## Written instruction:
Copy out verbatim the lines of the records that begin at the line containing "Given: Open Homeyou" and stop after the line containing "Looking at the", with both of those lines included.

## Stored rows:
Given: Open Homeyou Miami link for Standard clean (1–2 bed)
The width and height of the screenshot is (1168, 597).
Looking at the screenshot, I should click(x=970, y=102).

---

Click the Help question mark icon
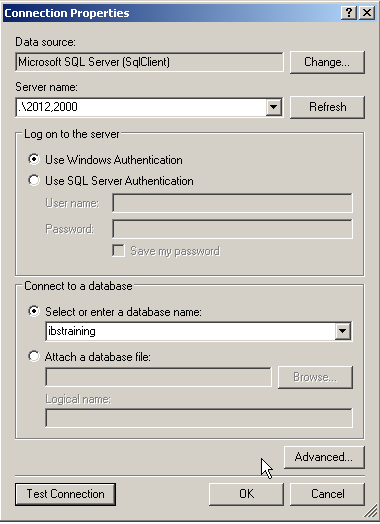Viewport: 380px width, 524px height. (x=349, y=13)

## Final answer:
Given: Open Homeyou Miami link for Standard clean (1–2 bed)
The width and height of the screenshot is (1168, 597).
Looking at the screenshot, I should click(x=970, y=102).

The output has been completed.